A transferência do Conselho de Controle de Atividades Financeiras (Coaf) do Ministério da Fazenda para o Ministério da Justiça é um tiro que tem tudo para sair pela culatra do combate à corrupção, na medida em que fragiliza a eficiência de todo o aparato de fiscalização. O alerta é de servidores de Estado especializados no combate às fraudes financeiras, sonegação e lavagem de dinheiro.
“Distanciar a Receita Federal do controle sobre essas atividades nunca é uma boa ideia”, aponta o ex-presidente do Sindicato Nacional dos Auditores Fiscais da Receita, Paulo Gil Introíni. A Receita, que está no âmbito da Fazenda (agora Ministério da Economia), a responsável pela fiscalização tributária.
Holofotes – Criado em 1998, o Coaf ganhou os holofotes a partir de um relatório do órgão apontando “movimentações atípicas” nas contas do ex-PM Fabrício Queiroz.
Assessor de Flávio Bolsonaro na Assembleia Legislativa do Rio de Janeiro, Queiroz movimentou valores que ultrapassam R$ 1,2 milhão — além de fazer um depósito não explicado de R$ 24 mil na conta da atual primeira dama do País, Michelle Bolsonaro.
“Se o Coaf já estivesse sob o comando do Ministério da Justiça, teria produzido espontaneamente o relatório da forma como se tornou conhecido pelos investigadores e pela sociedade?”, questiona o auditor-fiscal da Receita Federal Wilson Luiz Müller.
Efeito oposto – Müller, hoje aposentado, tem larga experiência na coordenação de operações de combate a fraudes fiscais, corrupção e lavagem de dinheiro. Com essa bagagem, ele está cético que a mudança no Coaf possa favorecer o combate à corrupção.
Pelo contrário. Para Müller, a transferência do órgão para o Ministério da Justiça cria entraves de ordem legal e organizacional que podem contribuir para um efeito oposto ao pretendido.
Sigilos – Os relatórios do Coaf geralmente tratam de informações protegidas pelos sigilos bancário e fiscal, que só podem ser acessados por auditores-fiscais da Receita Federal, conforme definido no Código Tributário Nacional (CTN) e em leis específicas — Ministério Público e Polícia Federal, por exemplo, só podem ter acesso a esses dados mediante ordem judicial.
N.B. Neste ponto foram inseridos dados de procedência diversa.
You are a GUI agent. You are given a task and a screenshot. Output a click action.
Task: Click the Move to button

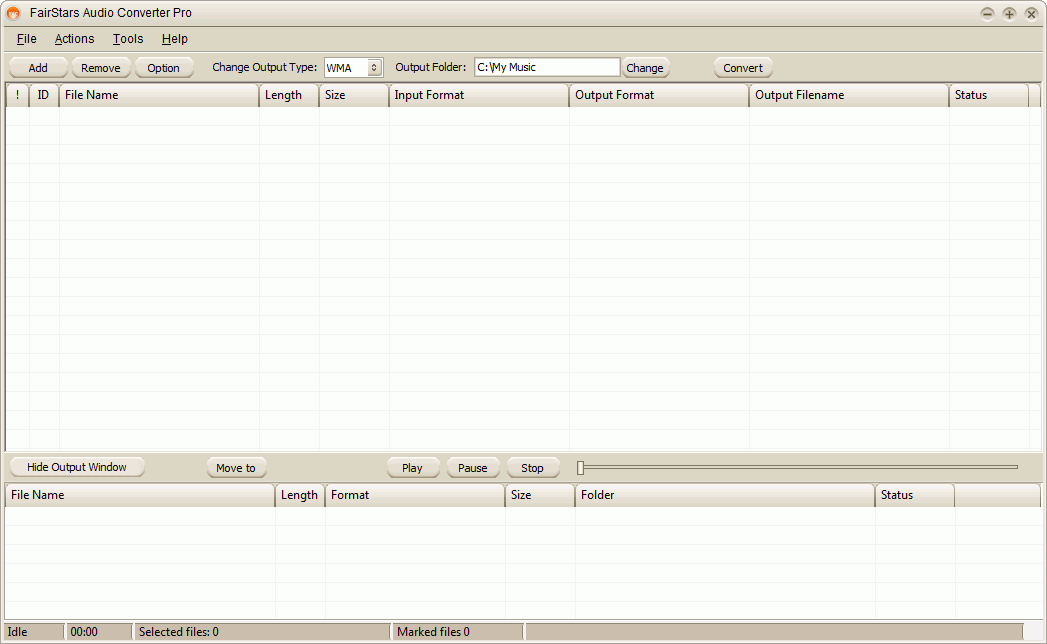pos(236,467)
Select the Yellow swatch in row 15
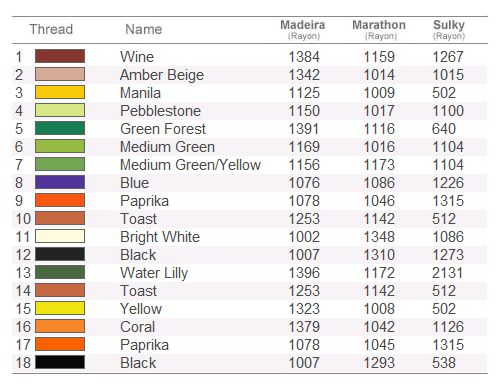The height and width of the screenshot is (384, 500). 60,308
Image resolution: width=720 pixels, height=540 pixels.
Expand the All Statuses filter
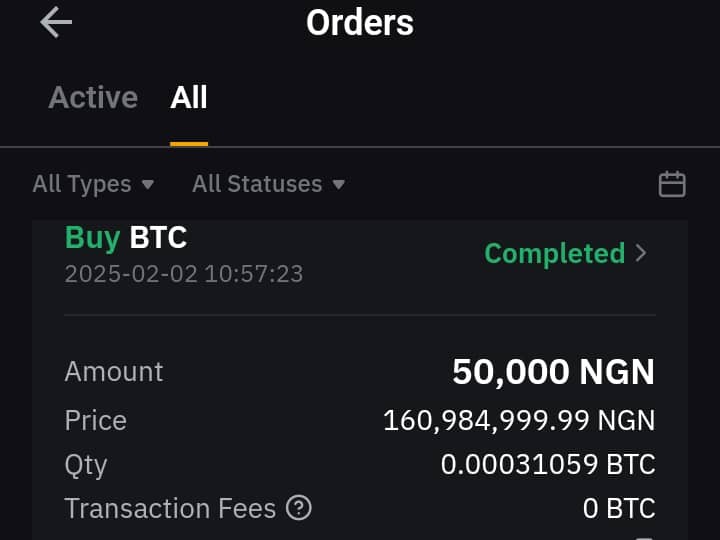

Levar o Coaf para o MJ significa uma de três hipóteses: auditores da Receita ficariam à disposição para acessar os dados ou o órgão sobrecarregaria a Justiça solicitando autorizações para que outros servidores analisassem as informações.
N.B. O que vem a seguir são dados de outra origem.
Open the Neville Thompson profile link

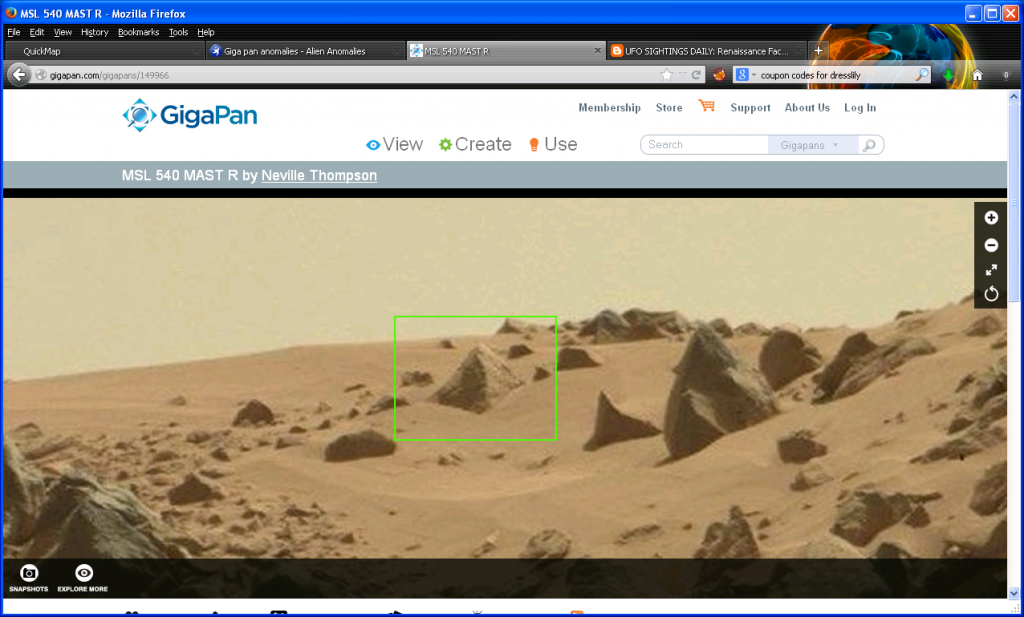(x=319, y=176)
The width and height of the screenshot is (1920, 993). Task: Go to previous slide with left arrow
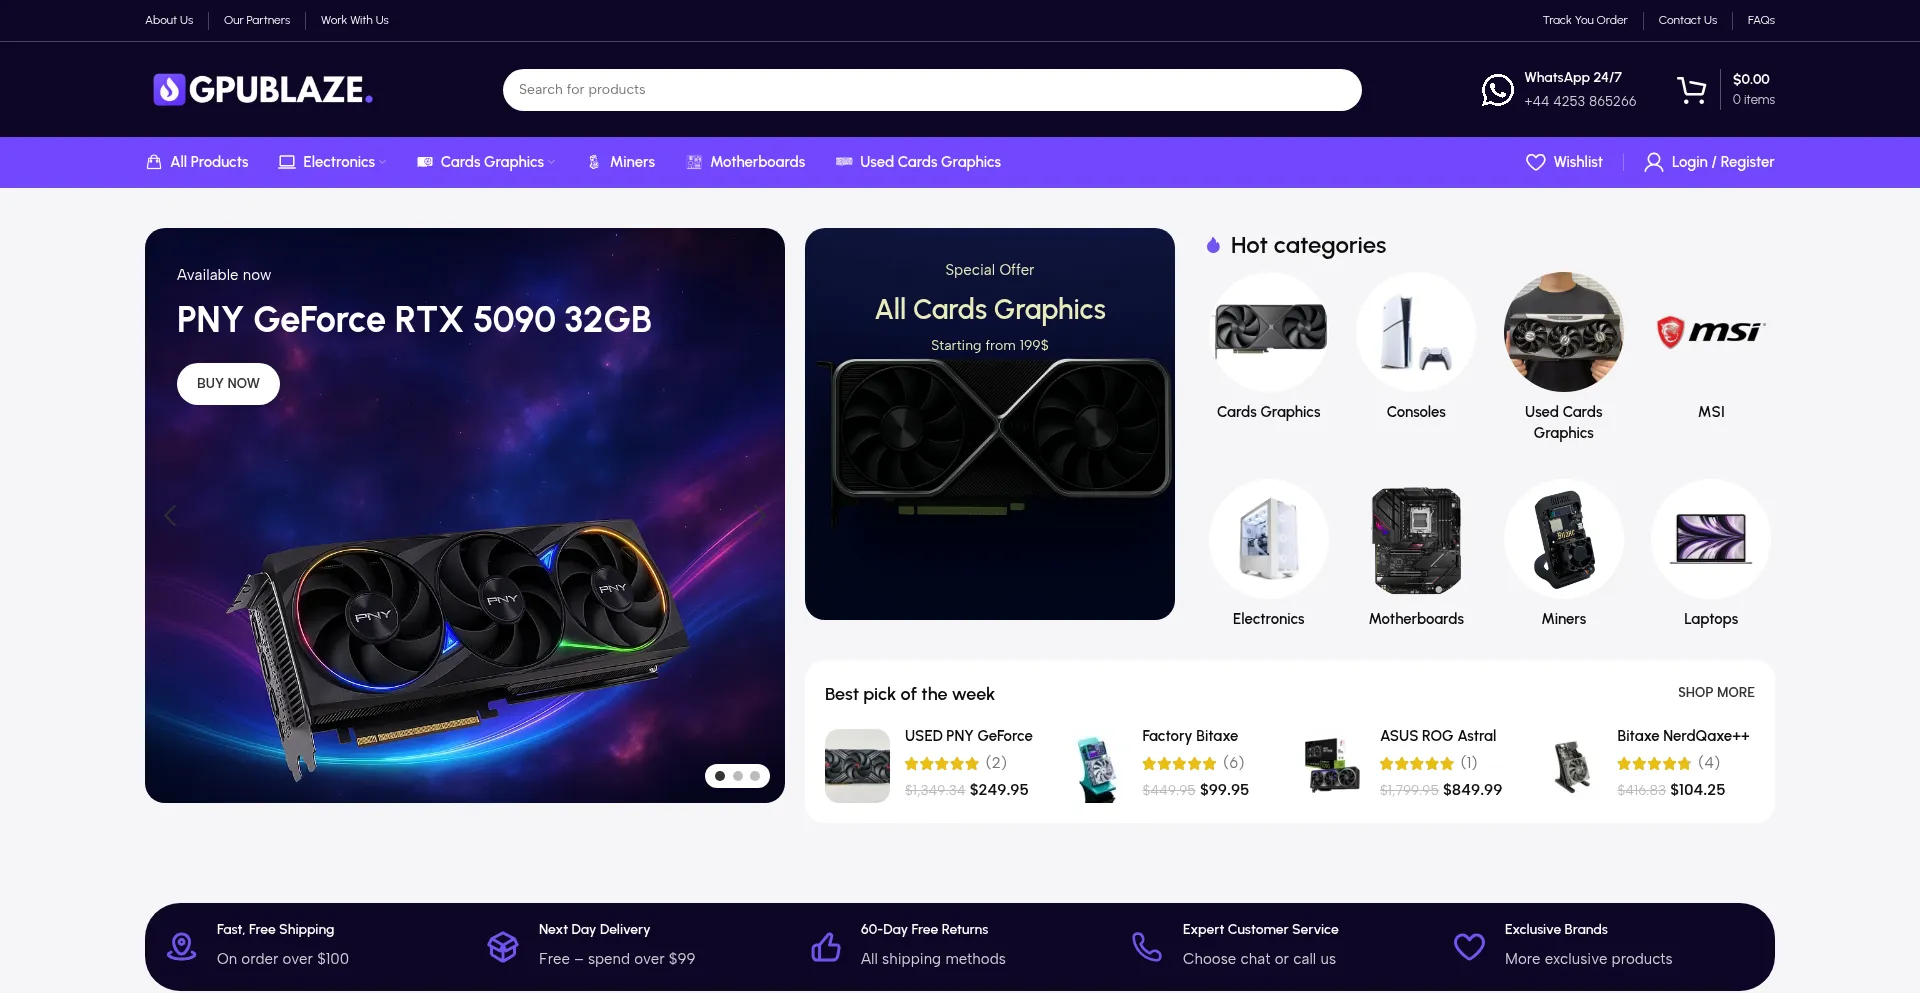click(x=170, y=516)
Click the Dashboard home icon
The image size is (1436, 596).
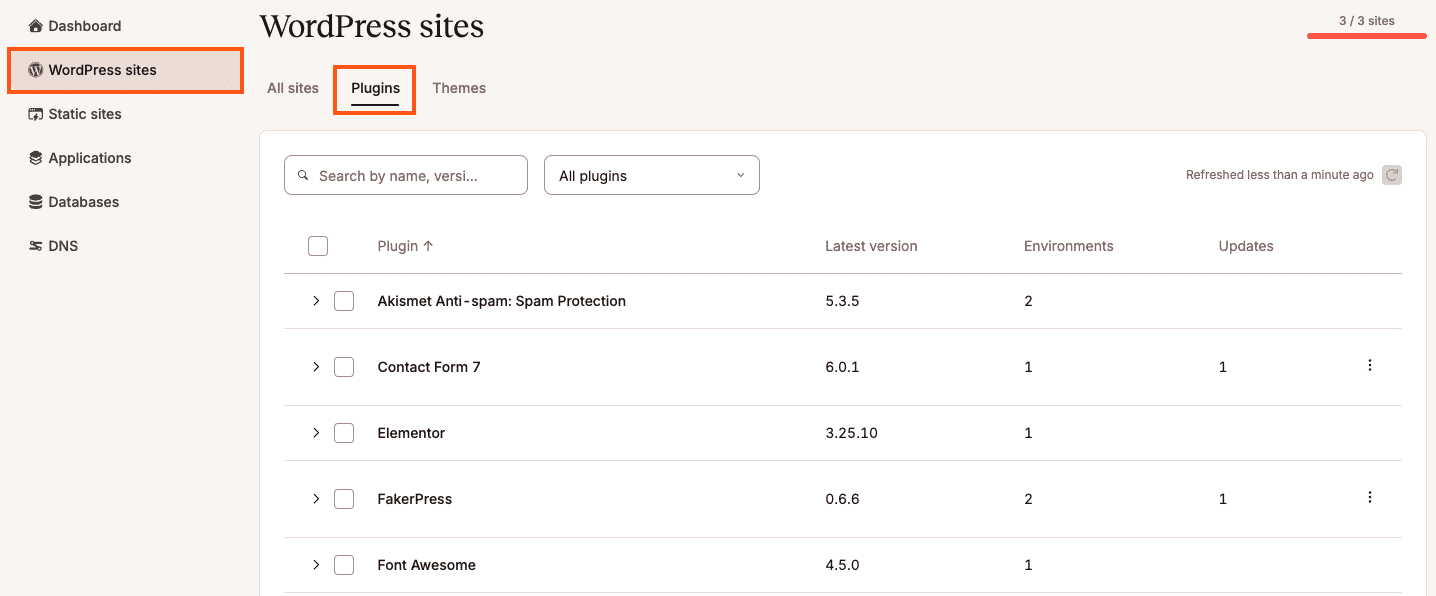tap(36, 26)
A terceira possibilidade — outros servidores que não os auditores da Receita acessarem os dados sem ordem judicial — implicaria um prejuízo incalculável ao interesse público, decorrente da nulidade dos processos.
Impunidade – “Não existe nada pior para os órgãos de fiscalização e investigação do que ver a anulação dos processos nas instâncias superiores por falhas formais ou ilegalidades cometidas na coleta de provas”, lembra Müller.
Isso não só tira o ânimo dos agentes, mas também joga do lado da impunidade. “Com as gambiarras que estão sendo estudadas de modo a permitir a transferência do COAF para o MJ, são grandes as chances de que isso venha a ocorrer”, alerta o auditor Müller.
Instrumento de perseguição – Outro problema grave da transferência do Coaf para o Ministério da Justiça é o risco ao princípio da impessoalidade que deve imperar nas ações do Estado sob a vigência da democracia.
Em países onde vigora o Estado de direito, a atividade de seleção de pessoas e empresas a serem investigadas está sempre separada das atividades operacionais de investigação.
Essa separação é essencial para impedir que se use os órgãos de Estado voltados ao controle e fiscalização como ferramenta de perseguição política. Quando as atividades de seleção se misturam com as de investigação, todos os cidadãos e empresas passam a ser alvos em potencial.
“Jornalistas, advogados, empresários, políticos… Qualquer um pode ser alvo de investigação pelo simples fato de exercer o direito de crítica”, alerta Müller.
Incremento à corrupção – “Permitir que os investigadores participem diretamente da escolha dos investigados abre caminho para o incremento da corrupção, na medida em que esse agente passa a dispor de um poder muito valioso, tanto para agir em relação ao alvo escolhido pessoalmente, como para deixar de agir”, ressalta o auditor.
Sim, porque da mesma maneira que se pode escolher a quem investigar, também se pode escolher a quem blindar.
O modelo adotado por Bolsonaro e seu “superministro” da Justiça, Sérgio Moro, para o Coaf é “utilizado por muitos países com baixo apego aos direitos democráticos”, lembra Müller.